According to the standard American framing, this is counter-intuitive. Not only do high levels of inequality and concentration of wealth spontaneously emerge from a free economy, unless the state interferes with the process; but extreme inequality actually contributes to economic growth. A good example is a recent column by Jacob Hornberger (“What’s Wrong With Inequality?” Future of Freedom, Feb. 11). On the one hand he treats the Gilded Age — “[w]hen America had no income tax or welfare-warfare state,” and before “the federal government was charged with the task of equalizing wealth by taking from the rich to give to the poor” — as a basically laissez-faire period in which high levels of inequality appeared as a matter of course. On the other, this extreme level of inequality benefited everybody by letting the wealthy accumulate unlimited amounts of capital that increased economic productivity. And — a point Hornberger seems to be fond of bringing up — the super-rich used their wealth to benefit the poor in ways “such as building churches that didn’t charge an admission fee to anyone.”

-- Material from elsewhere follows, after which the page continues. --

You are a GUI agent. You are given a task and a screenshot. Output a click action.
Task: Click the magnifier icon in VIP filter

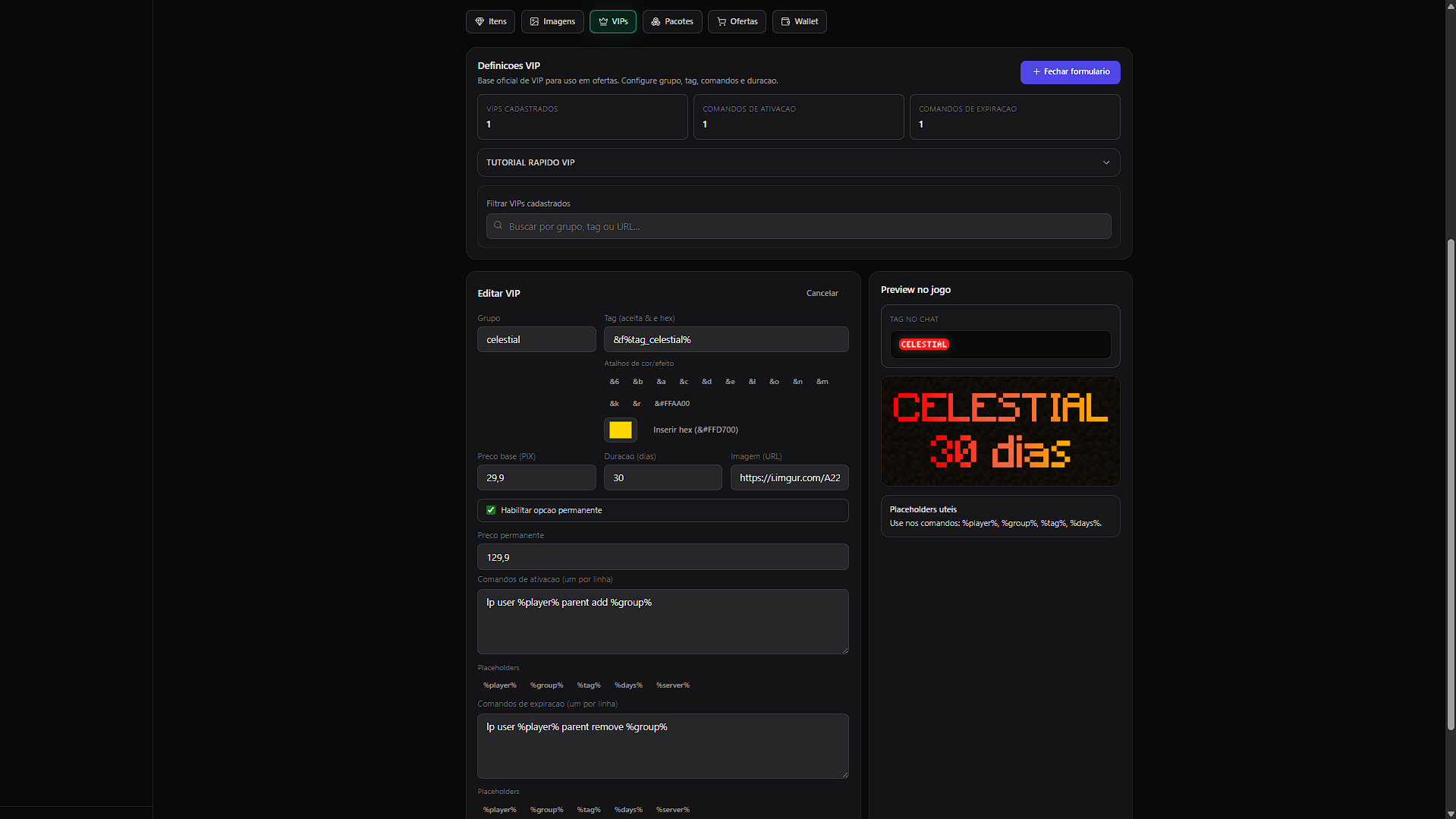(498, 225)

But in reality it’s Hornberger’s right-libertarian framing that violates common sense — and it makes perfect sense that economic freedom correlates with economic equality. Large concentrations of wealth that result from robbery or government intervention (the increasingly popular “crony capitalism” or “corporatism” theme) are not some kind of outlier, as Hornberger suggests, irrelevant to the majority of giant fortunes that resulted from serving the free market in his mythically “laissez-faire” Gilded Age. Gilded Age capitalism itself, far from being the product of “laissez-faire,” was an edifice built on centuries of land enclosure and other massive robberies, colonial conquest and enslavement.

Government intervention in the market is the main source of large fortunes. Inequality is driven by large concentrations of wealth that derive almost entirely from rents created by the government: monopolies, entry barriers, regulatory cartels, and socialization of operating costs. The differences in wealth that resulted from genuine entrepreneurship, or variation in individual ability, would probably be several orders of magnitude smaller than at present if all those state-enforced monopolies and their resulting rents were abolished. And far from it being a matter of the 20th century state “equalizing wealth,” as Hornberger puts it, the main function of the capitalist state — including the U.S. government in the Gilded Age — has always been to promote inequality.

Rather than economic growth and technological progress being driven by giant accumulations of capital, it’s more often the case that those accumulations of capital — in league with the state — sidetrack technological development onto a path skewed towards artificially high levels of capital intensiveness and enterprise scale. In the late 19th century, when the invention of the electric motor arguably made decentralized local production on the industrial district model the optimal organization of manufacturing, the American state in alliance with industrial interests instead diverted economic development towards mass production and oligopoly industry.

Since the primary purpose of government intervention in the economy is to guarantee profits to big business and increase the rents accruing to the already wealthy — after all, government is basically the enforcement arm of the plutocracy — it stands to reason that the main effect of government intervention is to shift income upwards from workers and consumers to the propertied classes, and increase the inequality of wealth. Therefore we should expect, as a matter of course, a reduction in government intervention to reduce the upward redistribution of income — robbery — responsible for high levels of inequality.

As for those churches “that (gasp!) didn’t charge an admission fee to anyone,” I can’t help thinking of an anecdote from E.P. Thompson’s Making of the English Working Class. A group of workers passing a Methodist chapel built for them by Mr. Sutcliffe, the mill owner, “looked towards the chapel and wished it might sink into hell, and Mr. Sutcliffe go with it.” Hornberger’s churches are a prime example of what Bastiat called “the unseen.” We can see the big churches, which the robber barons built as monuments to themselves. What we can’t see is what the working classes might have built for themselves with their own money, had it not been extracted from them in the form of rents.

Rather than an economy in which the super-rich use the state to extract wealth from the rest of us, I would gladly give up those big churches for a more equal society in which workers kept the wealth they created by their own effort and used it for ends of their own choosing.